* [STATED TASK A]:
Quote the passage on the ethical careers workshop word for word, everything from "This workshop will" down to "than seven years.".

* [SOURCE DOCUMENT]:
--- START ---

Dr Stuart Parkinson, SGR

This workshop will be a forum for discussing different approaches to and experiences of trying to find a career in science, design or technology that in some way contributes to peace, social justice or environmental sustainability. The workshop will include tips and advice for graduates as well as useful information for those wishing to change direction mid-career. In particular, the workshop will draw upon the wealth of experience gained by SGR’s ethical careers programme that has now been running for more than seven years.

Stuart Parkinson has been Executive Director of SGR for over three years, and has co-ordinated SGR’s ethical careers programme since 2000. He began his career studying for a degree in physics and electronic engineering. During an industrial placement, he worked on military engineering projects, and this caused him to question the ethics of his career path. On completing his degree, he changed direction and enrolled for a PhD in mathematical modelling of global climate change at Lancaster University. After obtaining this degree, he worked on a number of voluntary programmes in environmental and social areas, both in the UK and abroad. He then took a postdoctoral post at the Centre for Environmental Strategy at the University of Surrey, where his research mainly involved work on climate and energy policy, and environmental systems analysis. During this time he became an expert reviewer for the Intergovernmental Panel on Climate Change (IPCC) and provided advice to UK negotiators to the UN climate change convention. He then spent a year working for Friends of the Earth, co-ordinating research and policy work highlighting the link between environmental problems and social injustice, before moving to SGR.

--- END ---

* [SUPPLIED DATA]:
--- START ---

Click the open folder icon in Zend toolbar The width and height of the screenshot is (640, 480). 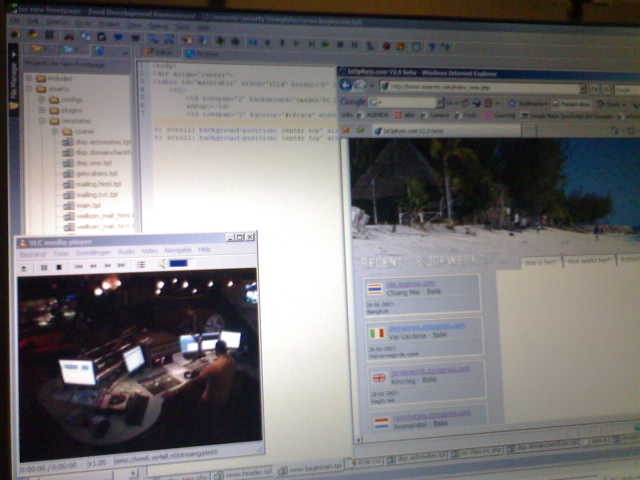[37, 48]
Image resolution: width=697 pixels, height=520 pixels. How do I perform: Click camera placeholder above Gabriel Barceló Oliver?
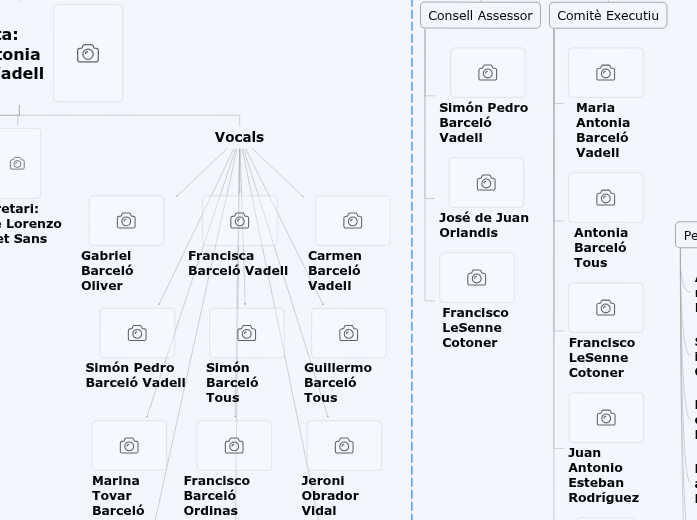coord(126,221)
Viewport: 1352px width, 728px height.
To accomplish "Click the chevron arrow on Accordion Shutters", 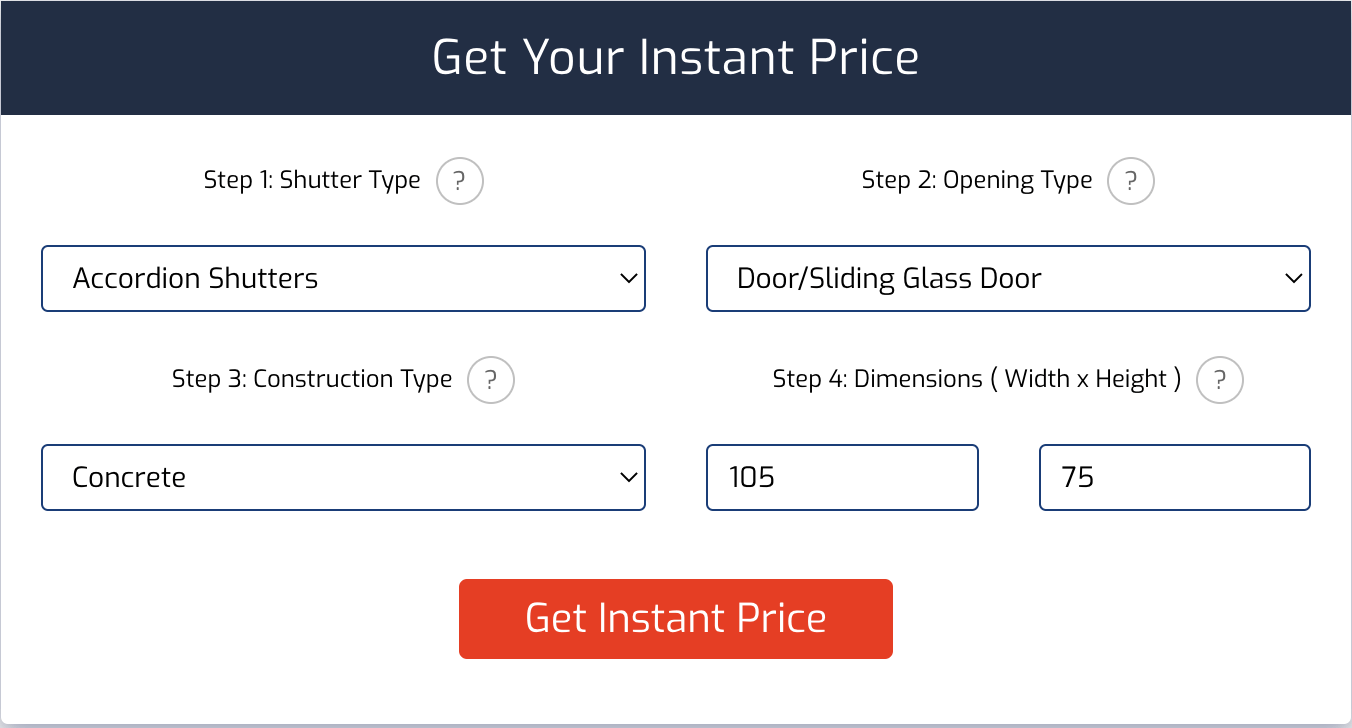I will pos(628,278).
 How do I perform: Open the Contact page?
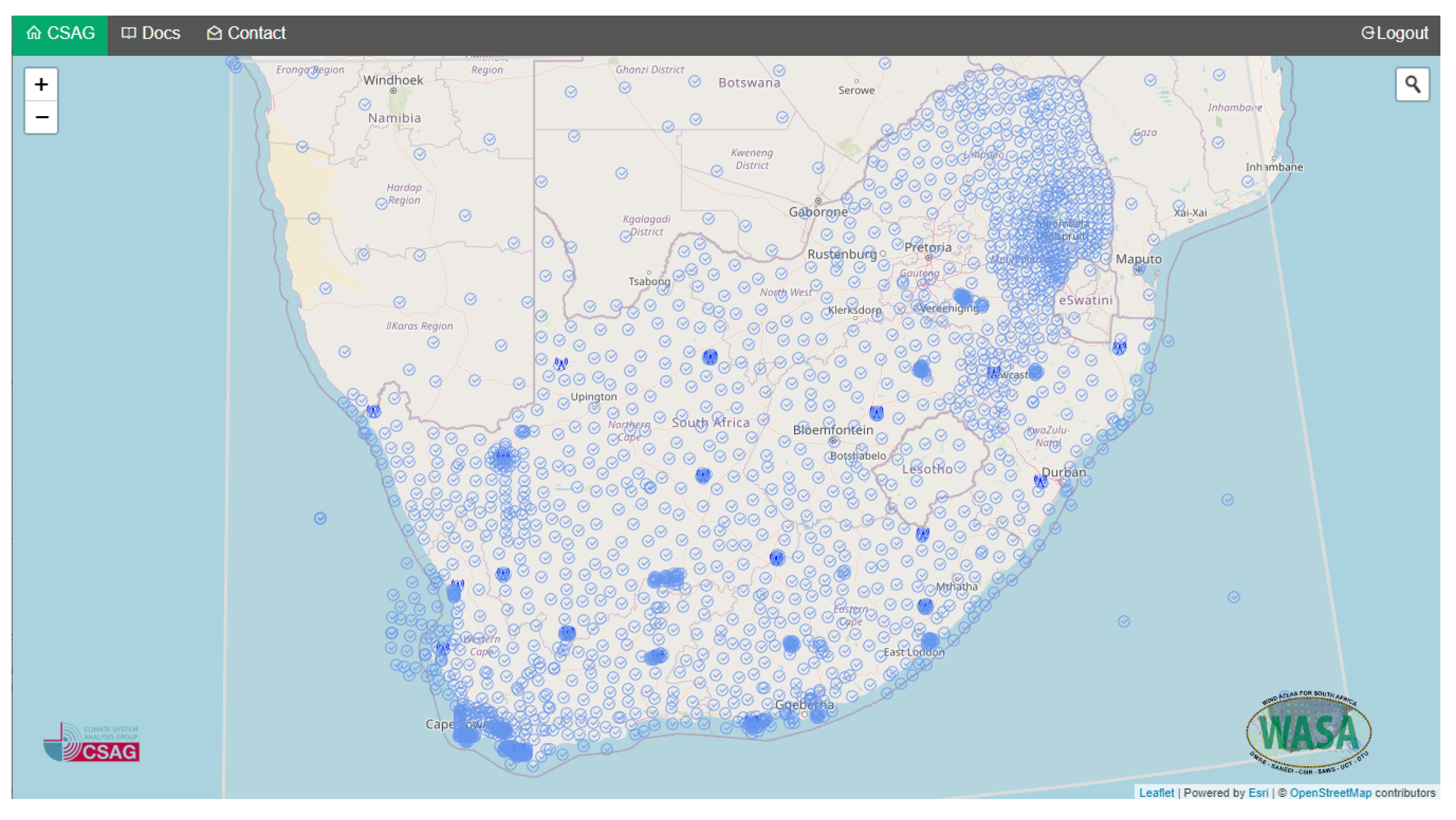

--- END ---

* [STATED TASK B]:
Count the lines of the records above that contain the string "perform", and give only the number.

* [FINISHED ANSWER A]:
This workshop will be a forum for discussing different approaches to and experiences of trying to find a career in science, design or technology that in some way contributes to peace, social justice or environmental sustainability. The workshop will include tips and advice for graduates as well as useful information for those wishing to change direction mid-career. In particular, the workshop will draw upon the wealth of experience gained by SGR’s ethical careers programme that has now been running for more than seven years.

* [FINISHED ANSWER B]:
2